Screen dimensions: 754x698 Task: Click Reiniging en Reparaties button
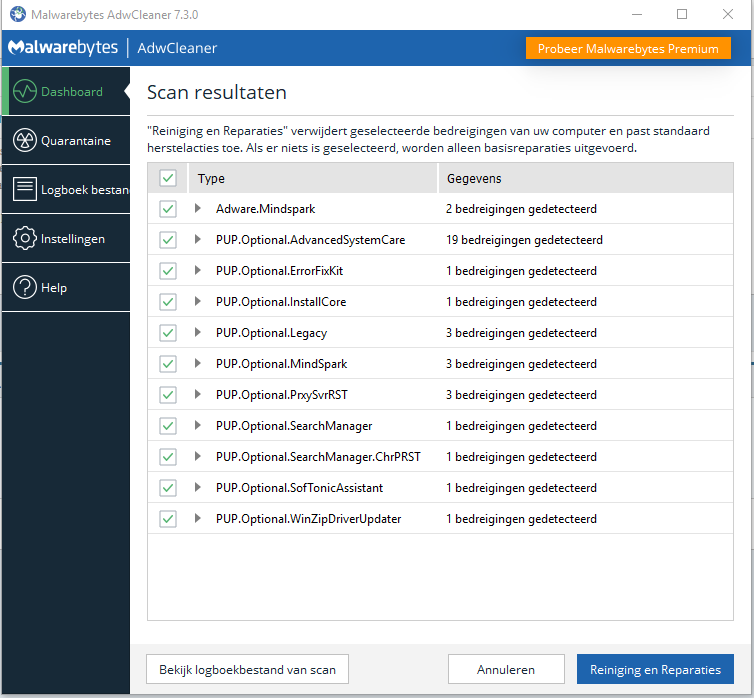655,670
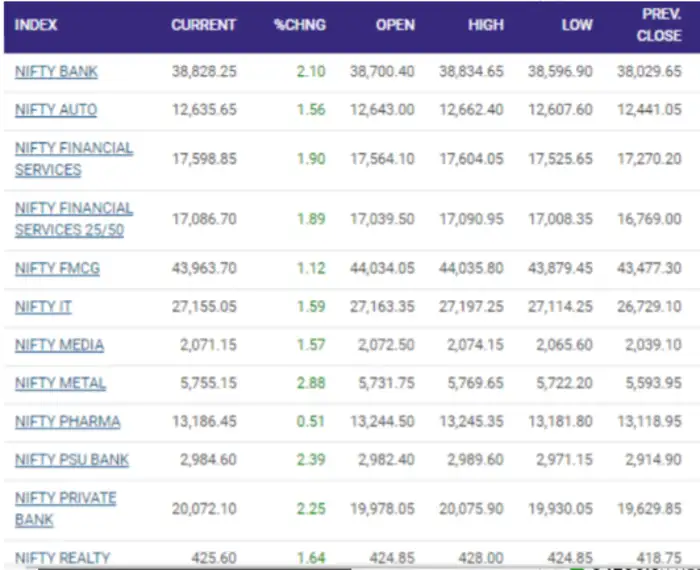This screenshot has width=700, height=570.
Task: Select the LOW column header
Action: [576, 25]
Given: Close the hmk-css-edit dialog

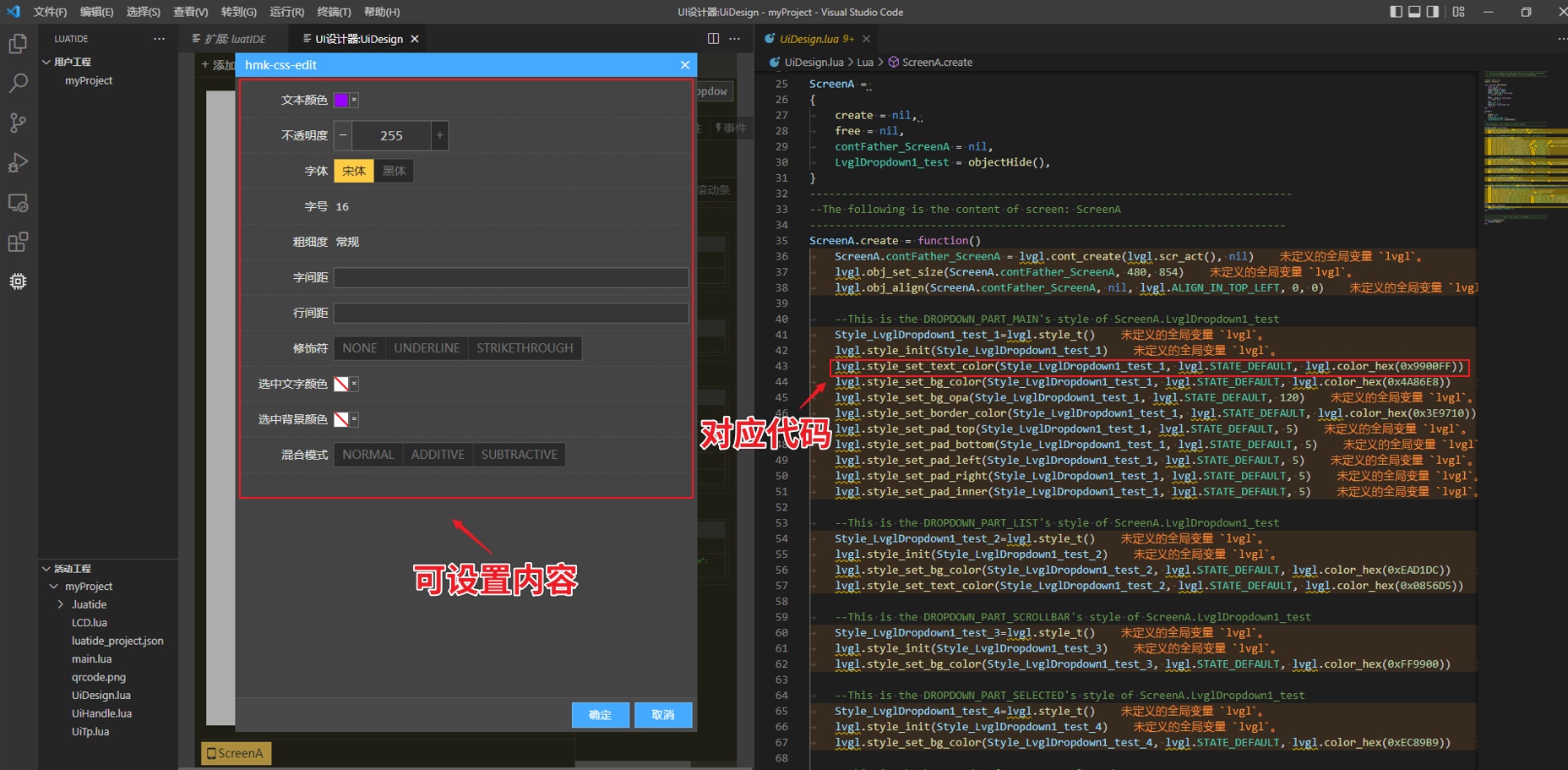Looking at the screenshot, I should pos(684,65).
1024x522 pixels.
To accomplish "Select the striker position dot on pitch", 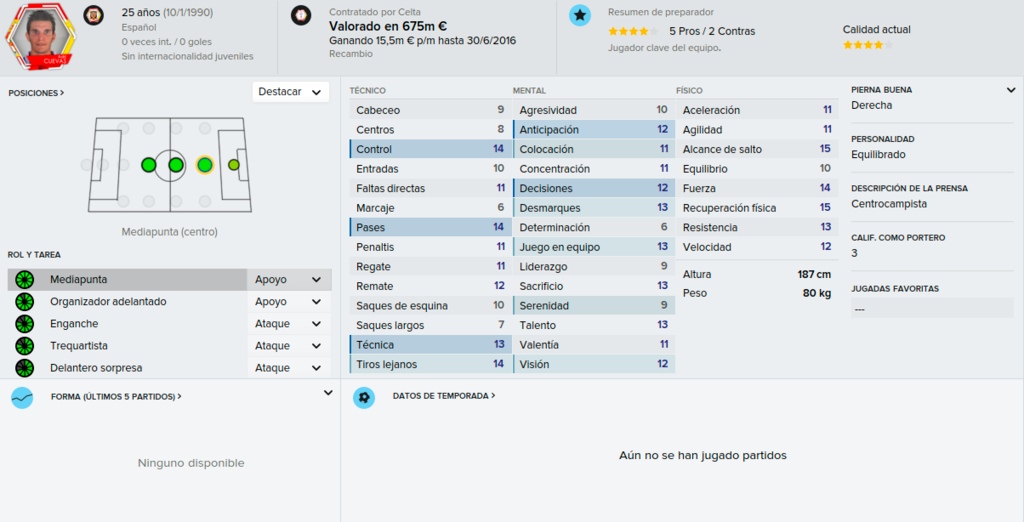I will [234, 165].

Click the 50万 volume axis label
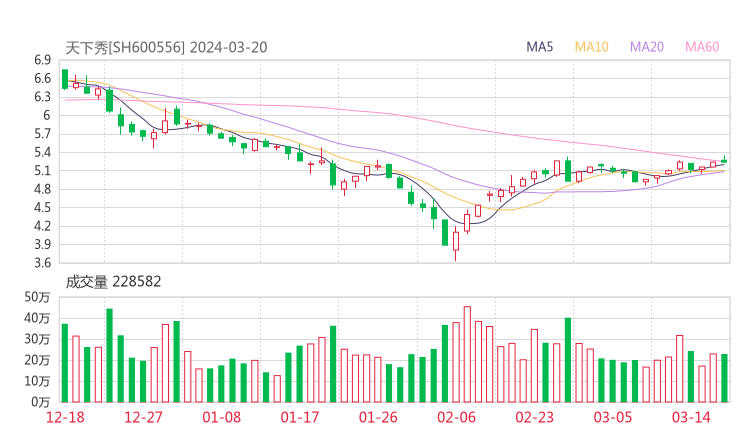(x=38, y=298)
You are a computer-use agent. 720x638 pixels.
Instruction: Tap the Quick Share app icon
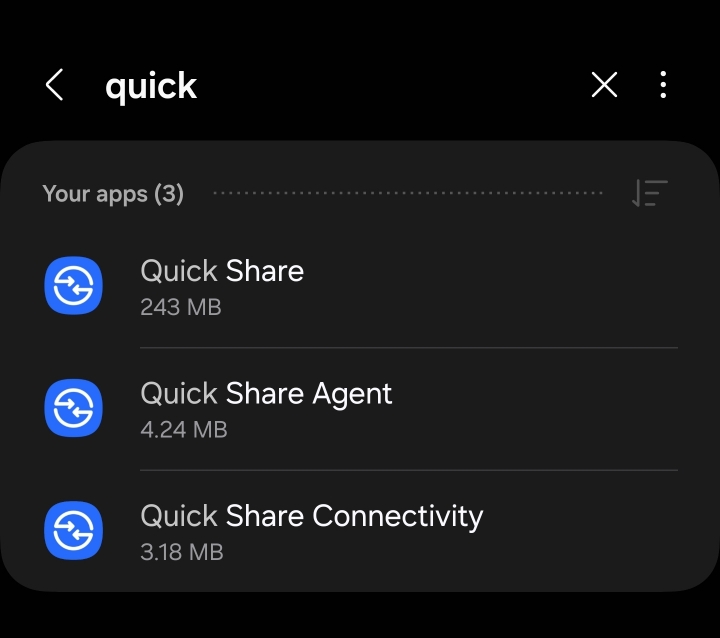73,285
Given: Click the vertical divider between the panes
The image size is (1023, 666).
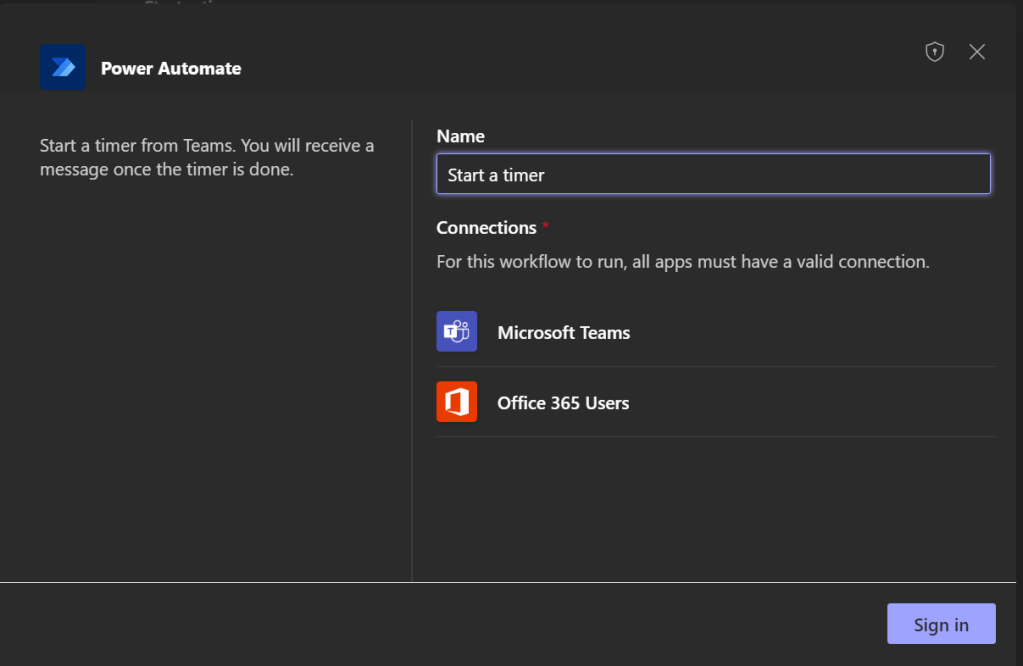Looking at the screenshot, I should pyautogui.click(x=412, y=350).
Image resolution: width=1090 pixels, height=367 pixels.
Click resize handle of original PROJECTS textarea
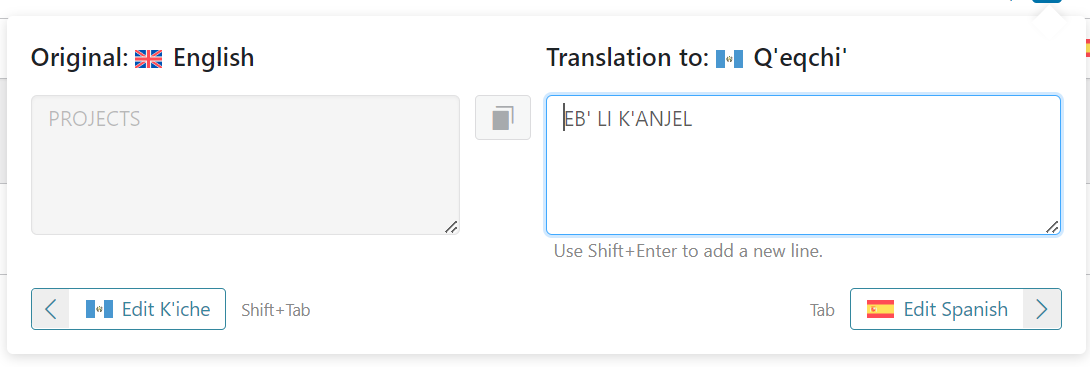(x=450, y=227)
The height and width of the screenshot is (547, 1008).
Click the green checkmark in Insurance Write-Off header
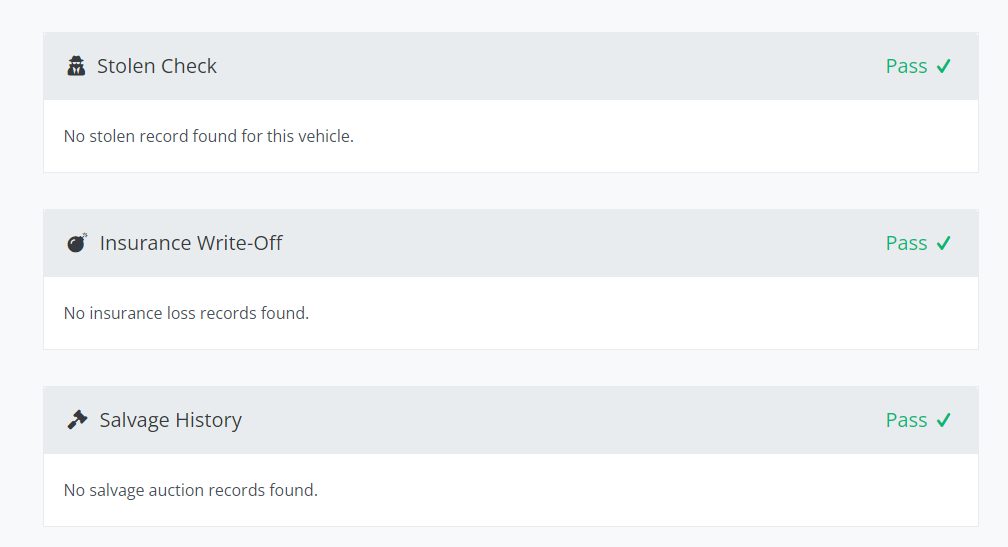point(944,243)
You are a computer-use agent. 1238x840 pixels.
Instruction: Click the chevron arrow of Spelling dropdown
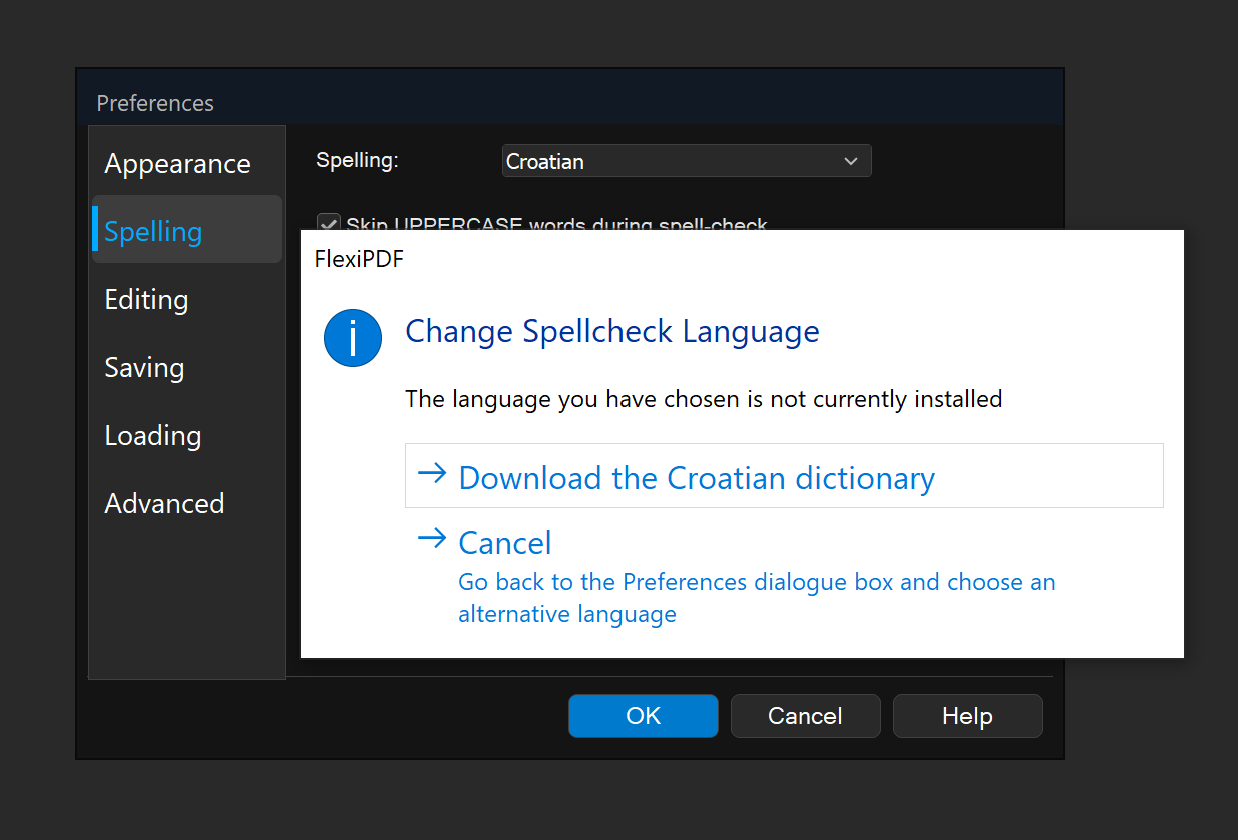(851, 161)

• • • • • • •

### WHAT THE EXERCISE ASKS
Find the word "agent" in the data and show each line that holds it.

### TASK OUTPUT
You are a computer-use agent. 720x638 pixels.
You are a computer-use agent. 1238x840 pixels.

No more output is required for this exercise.